When you’ve been working in a particular manner or with a
material for many years you risk becoming comfortable and familiar with it and
forget that there may be potential for new directions yet undiscovered.
Sketchbook studies for torch-fired enamel
One of the great pleasures of stumbling onto an exciting new
material, process, or technique is the honeymoon period when you get to search*
out everything about it. It’s a time of being a beginner again. With experience
you get the advantage and awareness that there are possibilities and applications
of the information you’re learning. Yet you don’t worry too much about what
exactly it’s going to be or how to apply it, you’re just eager to be in that
zone of possibility.
Jeweler and consummate metalsmith Andy Cooperman once said
there were two fundamental approaches to the learning process ~ the dove and
the bulldog. The dove reads the instructions, follows the guidelines, practices
established principles, and gets predictable results. The bulldog grabs the
material by the throat, shakes it up, ignores the rules, and often makes a mess of
things, but learns limitations and new possibilities. Each has their
advantages.
I confess that with my own work I’m a bit of a dove and I
tend to approach a new material that way. But then I believe it’s a good idea to
be the bulldog.
Right now I’m firing the hell out of white enamel and I’m hoping
the honeymoon turns into a long fruitful relationship.

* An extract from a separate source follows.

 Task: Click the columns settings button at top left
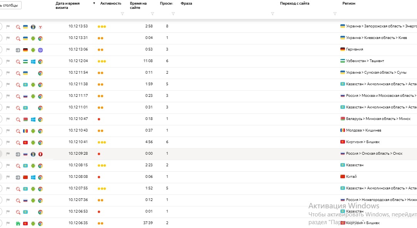(10, 5)
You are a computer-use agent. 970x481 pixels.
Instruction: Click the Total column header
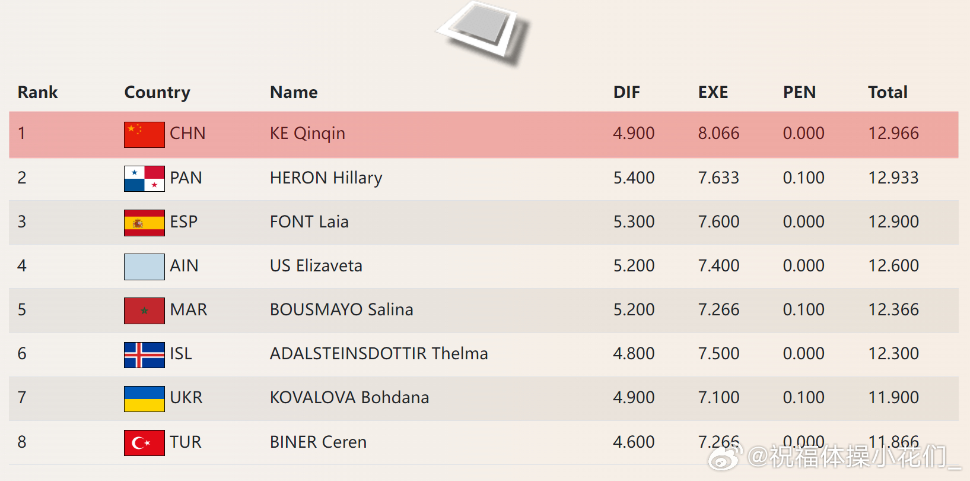888,92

Studies for possible enamel pieces
Yes, these are only white enamel, torch-fired to develop the colors
The same piece fired three different times with only
a red glass thread added in the last.
*Research: the systematic
investigation into and study of materials and sources in order to establish
facts and reach new conclusions. Search, then RE-search the thing.

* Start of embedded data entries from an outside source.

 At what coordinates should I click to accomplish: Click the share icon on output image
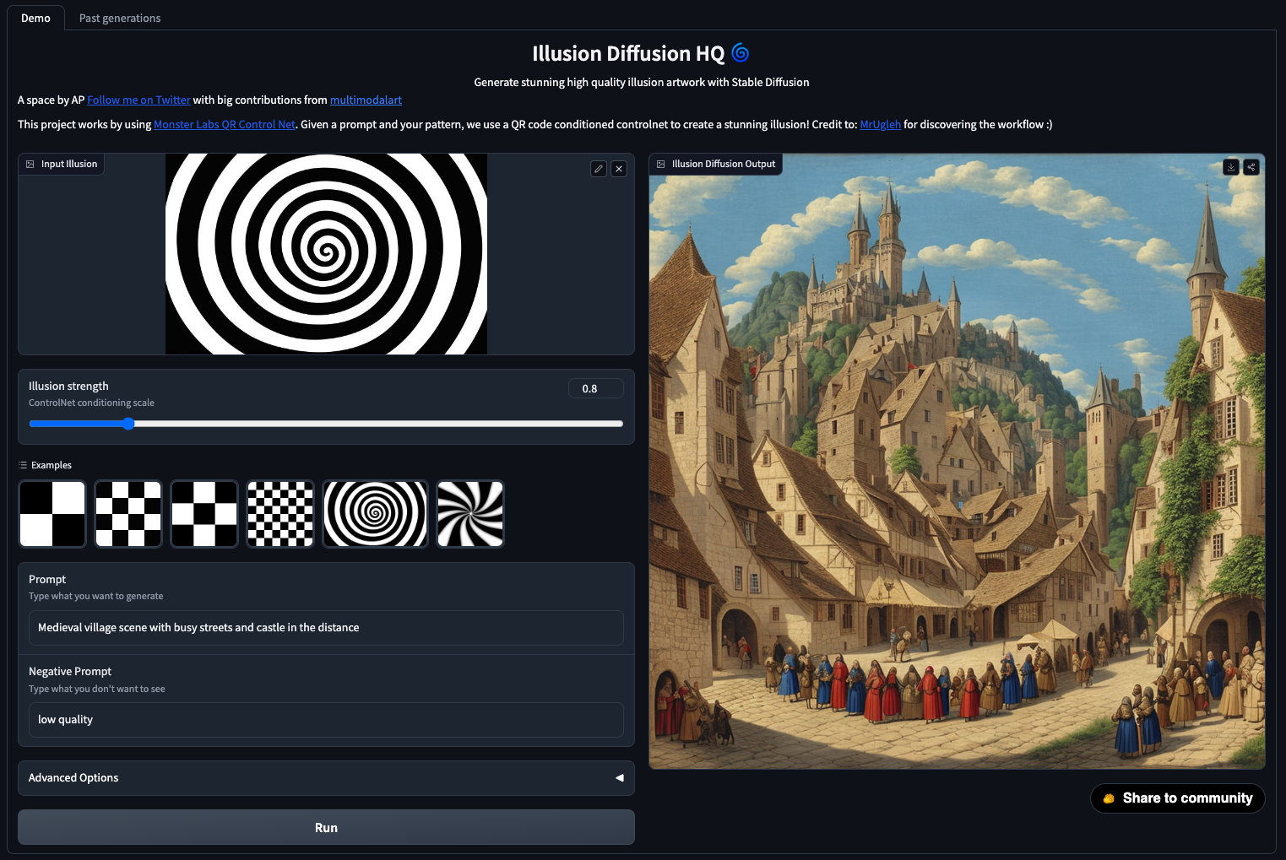pyautogui.click(x=1251, y=167)
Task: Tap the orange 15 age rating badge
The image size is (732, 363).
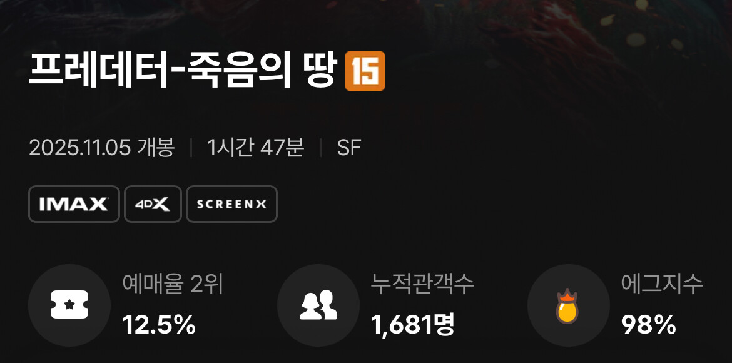Action: tap(365, 71)
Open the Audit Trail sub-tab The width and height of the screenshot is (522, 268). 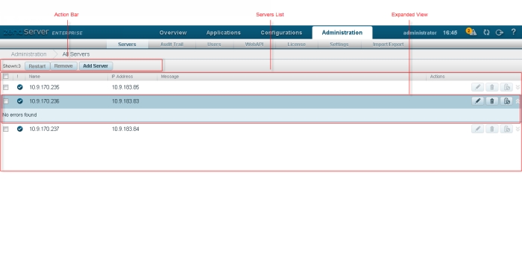click(172, 44)
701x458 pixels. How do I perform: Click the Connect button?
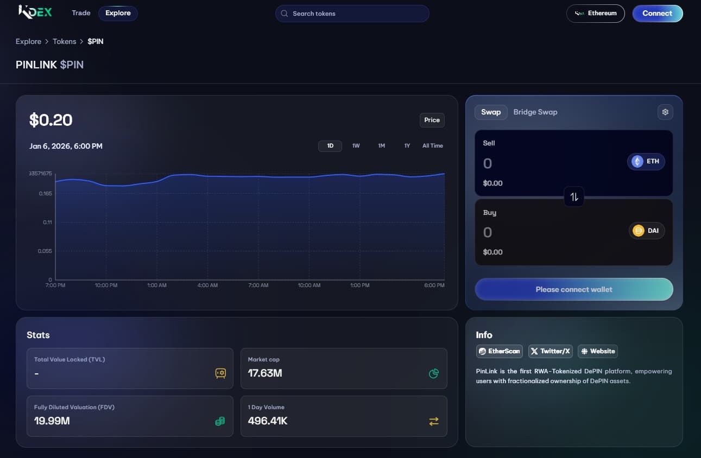click(x=657, y=14)
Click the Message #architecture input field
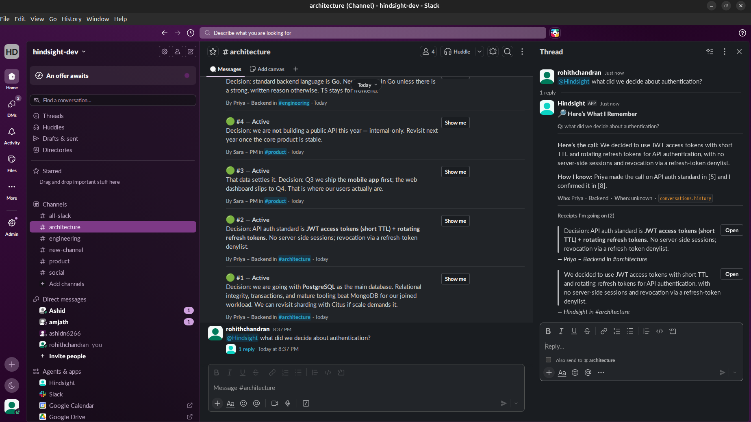Screen dimensions: 751x422 coord(366,388)
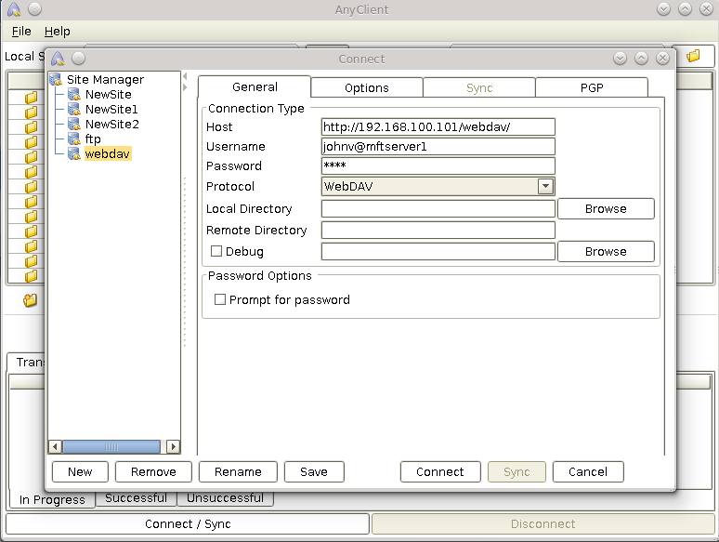719x542 pixels.
Task: Select the NewSite site icon
Action: [74, 95]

"A craftsman knows what he's going to make and an artist doesn't know what he's going to make, or what the finished product is going to look like."

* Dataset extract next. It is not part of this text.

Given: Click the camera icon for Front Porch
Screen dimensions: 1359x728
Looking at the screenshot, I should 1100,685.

ReplyDelete-Ken Price, 1993
Check his posthumous retrospective at the LACMA
http://www.arcspace.com/exhibitions/unsorted/ken-price-sculpture-a-retrospective/
Love love love your work! Can I ask what brand of white enamel you are using? I have white Ferro Sunshine enamel I plan to try on copper...Thank you!
ReplyDeleteMelissa ~ the Ferro white porcelain enamel doesn't provide the variation of color with the torch. I'm using the Thompson liquid #533 white.